= Beginning of Section =

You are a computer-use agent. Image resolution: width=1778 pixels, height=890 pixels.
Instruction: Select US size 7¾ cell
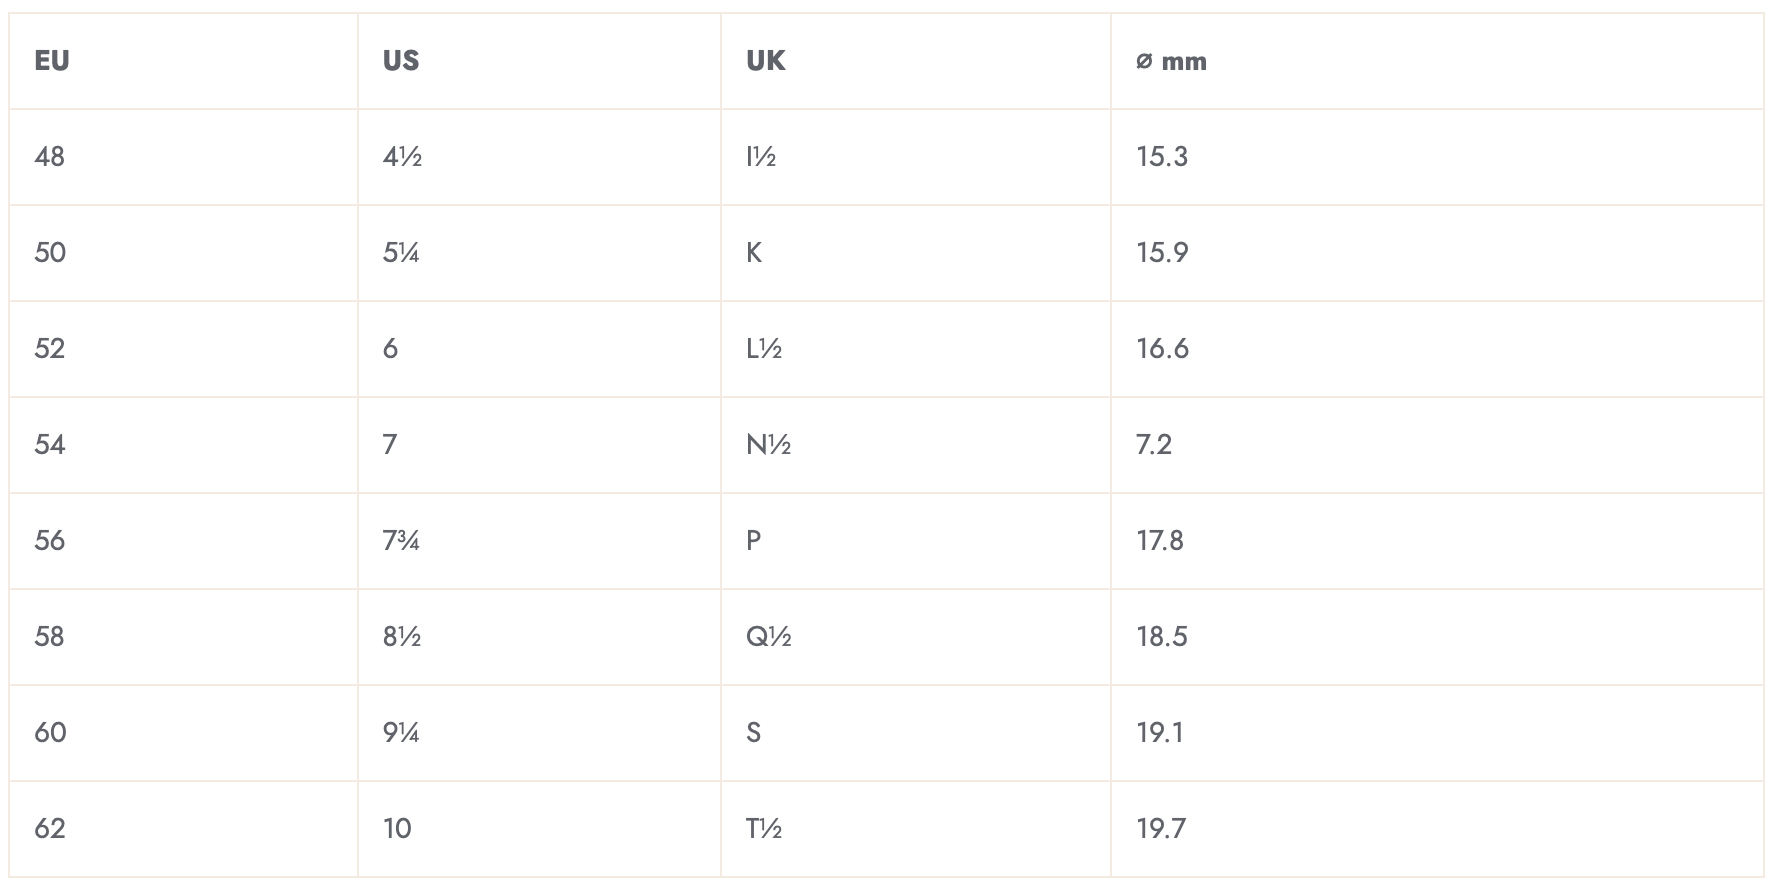tap(401, 541)
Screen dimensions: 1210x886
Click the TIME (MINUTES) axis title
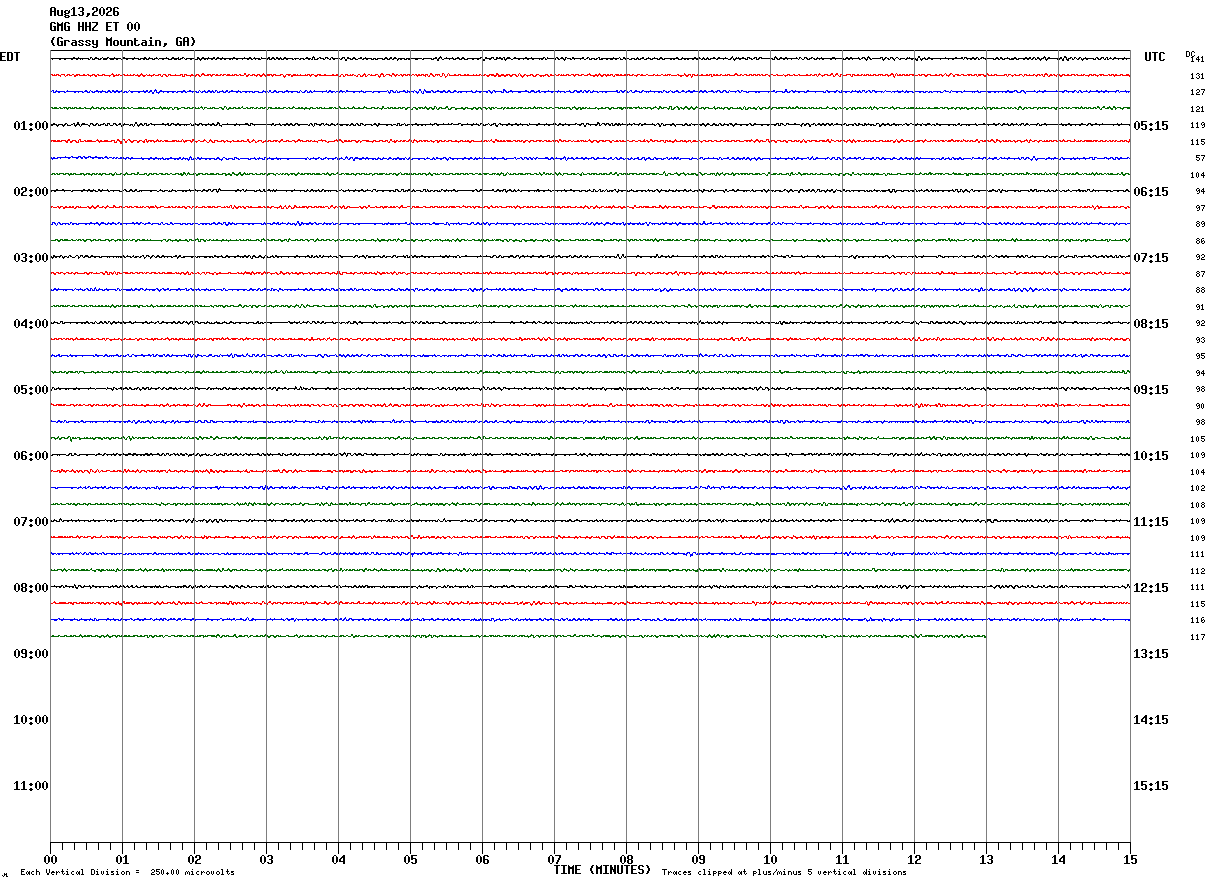click(x=602, y=870)
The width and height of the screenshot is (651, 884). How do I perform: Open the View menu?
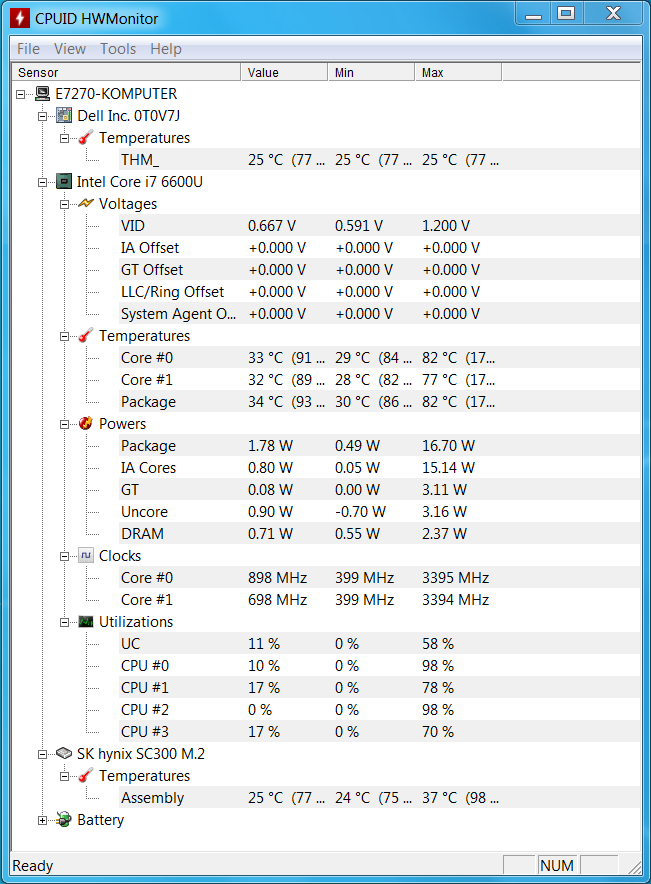(70, 49)
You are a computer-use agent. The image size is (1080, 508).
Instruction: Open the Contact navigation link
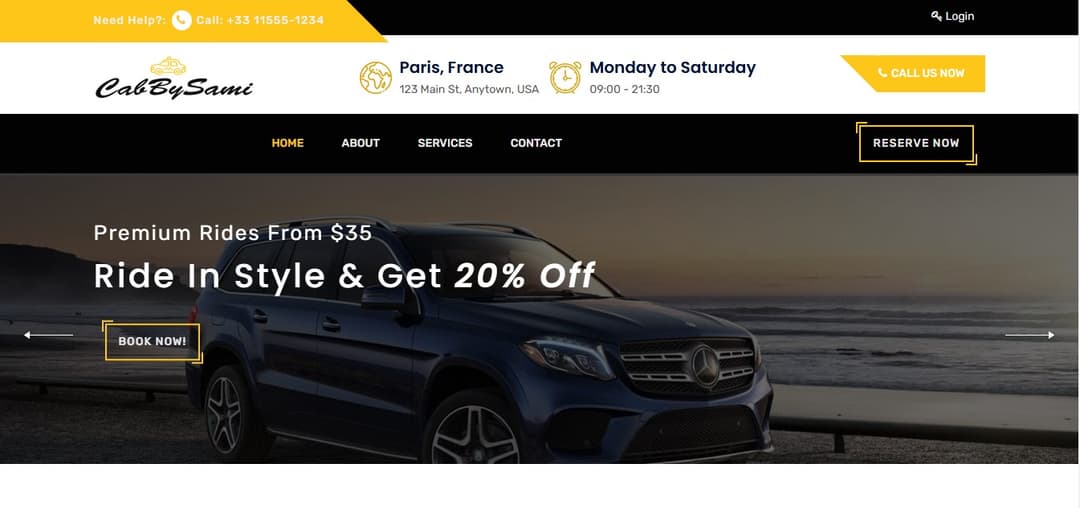coord(536,143)
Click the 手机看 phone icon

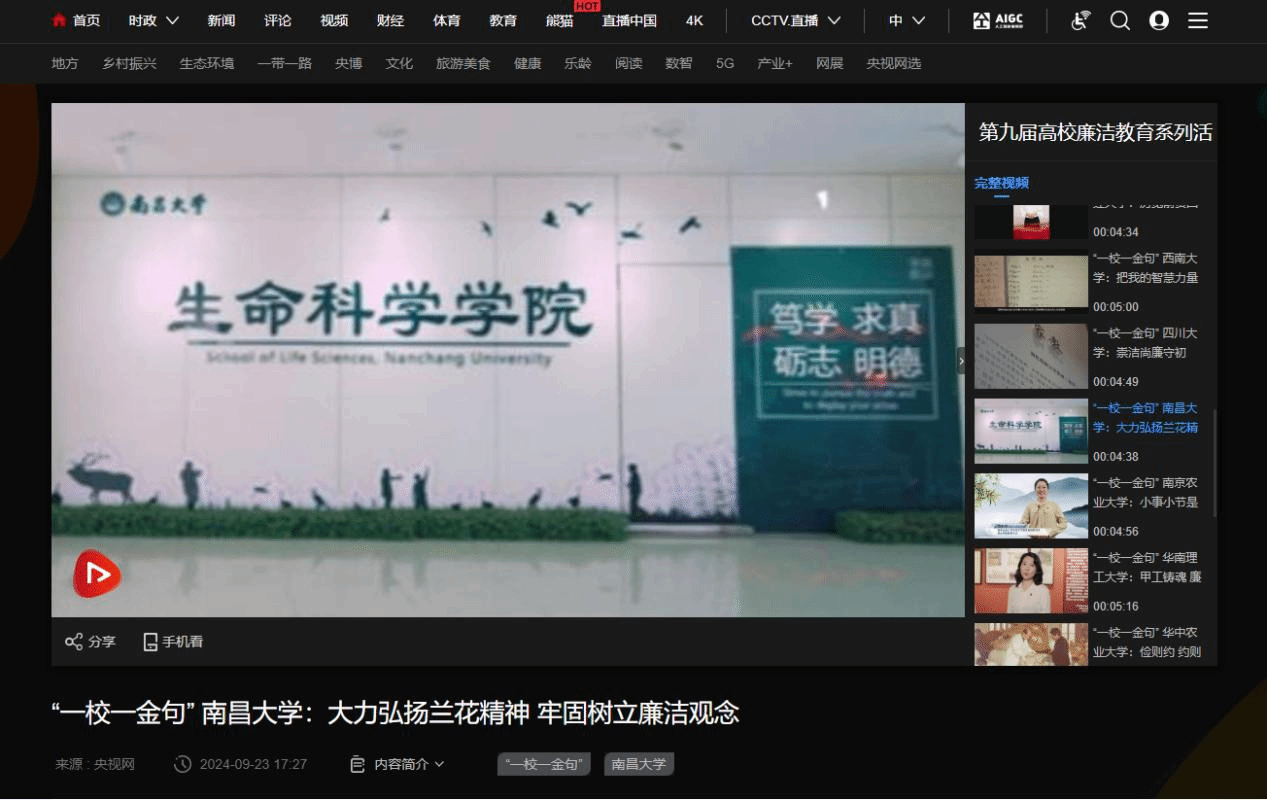150,642
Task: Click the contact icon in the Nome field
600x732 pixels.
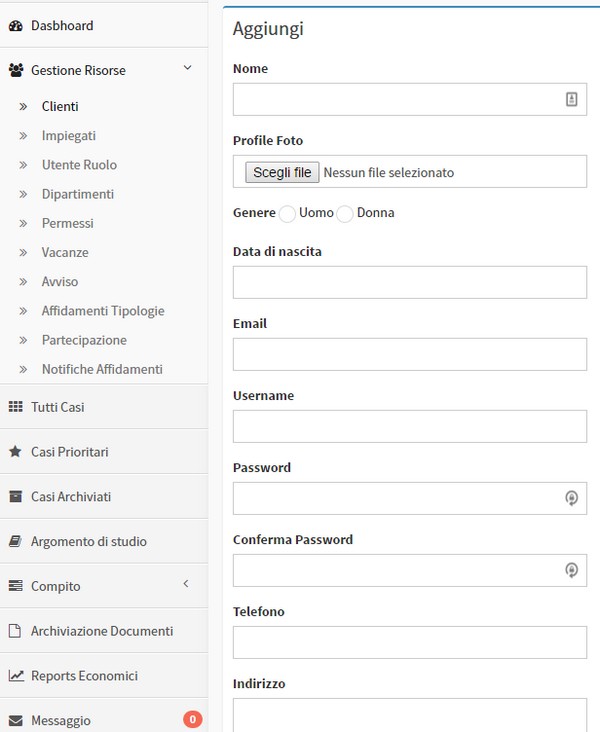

= End of Section =

EXERCISE DESCRIPTION =>
Copy each line above exactly. Images do not belong in the copy.

EXERCISE SOLUTION =>
You are a computer-use agent. Image resolution: width=1778 pixels, height=890 pixels.
Instruction: Select US size 7¾ cell
tap(401, 541)
Screen dimensions: 1210x886
Click the TIME (MINUTES) axis title
click(x=602, y=870)
The width and height of the screenshot is (651, 884). How do I perform: Open the View menu?
(70, 49)
You are a computer-use agent. The image size is (1080, 508).
Instruction: Open the Contact navigation link
coord(536,143)
Click the 手机看 phone icon

150,642
Task: Click the contact icon in the Nome field
600x732 pixels.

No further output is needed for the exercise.